Demuxed: A Video Engineer's Nirvana
Once the system was implemented, Wowza found it could deliver between 1.5- to 2.5-second end-to-end latency at scale, including delivery via midgress and edge servers, each running the Wowza Streaming Engine, with further optimizations and improvements planned all along the design chain. In terms of implementation, Wowza built its system on Microsoft Azure because it offered a very robust traffic manager which allowed it to optimize first mile performance via origin selection, and last mile performance via edge selection. In terms of the player, Wowza found that it could deliver two frames at a time most efficiently, with a very small buffer to minimize latency. They also measured drift to ascertain when the system fell behind and implemented a catchup algorithm that could accelerate playback to restore proper timing.
As implemented, the system does have several key limitations, including that it's a single-bitrate approach tied to H.264/AAC, and since it relies upon the Media Source Extensions, it can't be played on iOS browsers.
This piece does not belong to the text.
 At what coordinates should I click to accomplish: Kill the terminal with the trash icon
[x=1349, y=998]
Since it's not a chunk-based protocol, it also can't leverage a traditional HTTP infrastructure. Looking forward, Wowza is considering HTTP 1.1 chunked transfer encoding using CMAF, and adding the Secure Reliable Transport (SRT) delivery to enhance operation.
Overall, the talk was an interesting description of how Wowza created a new low-latency service offering at scale. The service is currently in preview with about 200 customers, and should be available for release in 4Q2017.
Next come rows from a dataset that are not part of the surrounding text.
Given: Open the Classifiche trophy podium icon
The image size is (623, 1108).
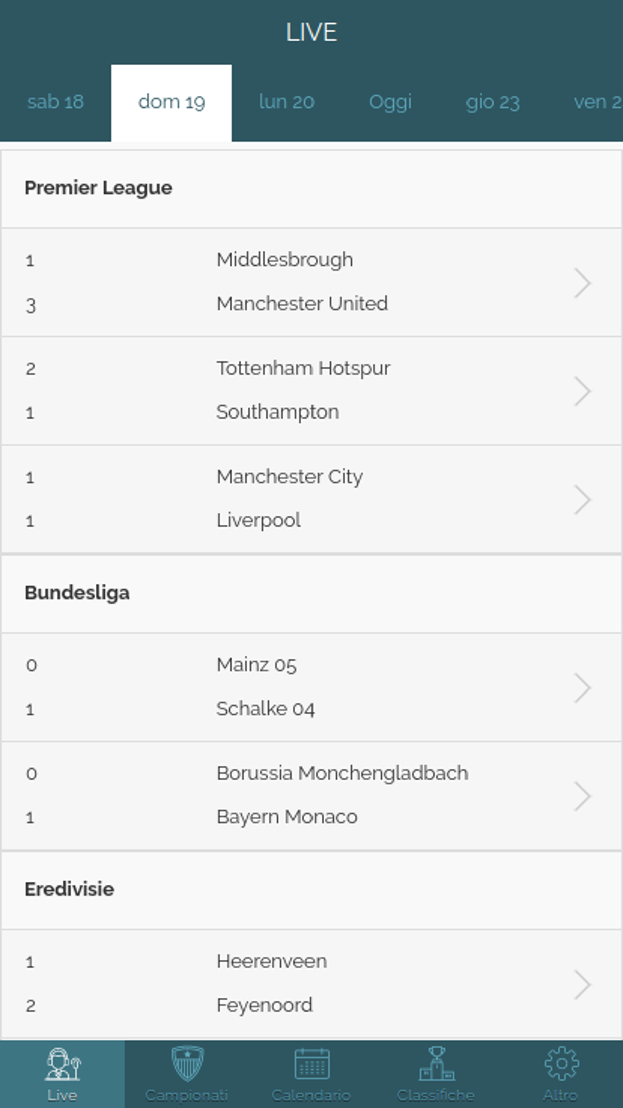Looking at the screenshot, I should (x=436, y=1063).
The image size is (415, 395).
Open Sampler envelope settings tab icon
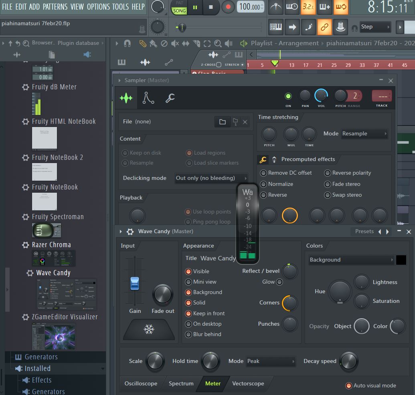[x=148, y=98]
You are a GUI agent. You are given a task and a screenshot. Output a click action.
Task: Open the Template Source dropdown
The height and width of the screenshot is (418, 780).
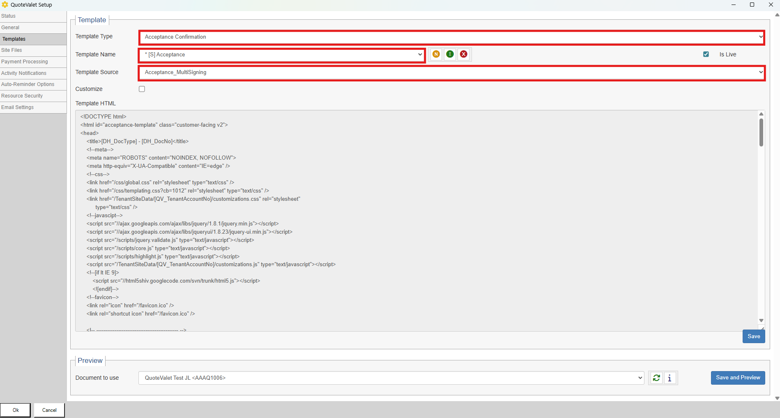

Bitmovin's Adaptive Delivery
One of the newer concepts in streaming is adaptive delivery, where files are encoded using a standard bitrate ladder, with delivery monitored so that higher bitrate segments will only be delivered when they improve perceptible quality. An example of this is MediaMelon's QBR technology, which we reviewed here.
At Demuxed, web infrastructure provider Bitmovin discussed a similar technology, as detailed by principal solutions architect Reinhard Grandl in his talk "Going Beyond Bitrate: Adaptation Based on Video Content." Called Per-Scene Adaptation, Bitmovin's technology makes the client aware of the quality of each scene in the video as measured by the Bitmovin encoder (Figure 5).
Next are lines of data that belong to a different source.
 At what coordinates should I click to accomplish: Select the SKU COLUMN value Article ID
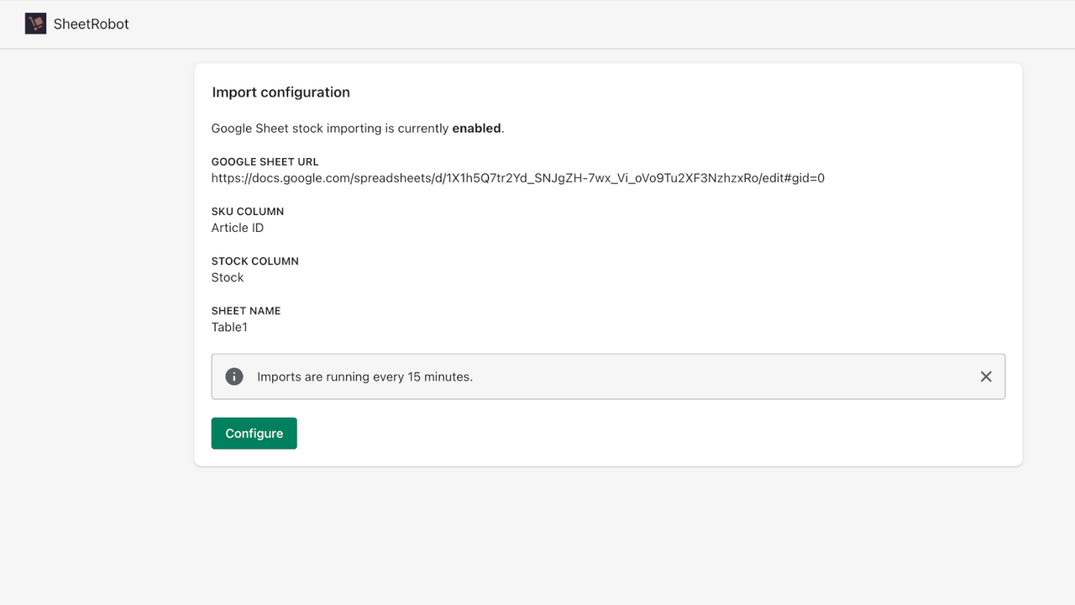[237, 228]
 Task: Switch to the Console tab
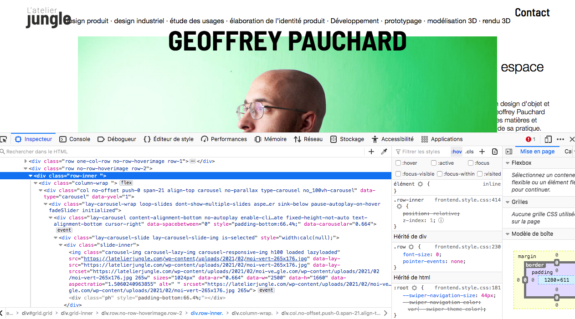click(75, 139)
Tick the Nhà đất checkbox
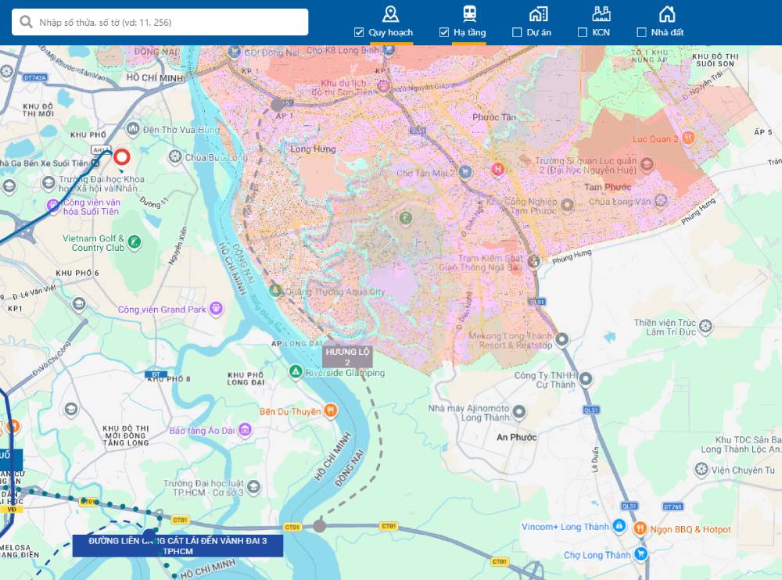The height and width of the screenshot is (580, 782). (x=642, y=32)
Figure 5. Bitmovin's per-scene adaptation is similar to MediaMelon QBR.
As shown on the right in Figure 5, Bitmovin's per-scene adaptation uses quality-related data to make stream switching decisions, in addition to the traditional buffer and performance-related data. So, if a 5800Kbps 1080p stream doesn't deliver additional quality as compared to a 3400Kbps 1080p stream, the player won't retrieve it.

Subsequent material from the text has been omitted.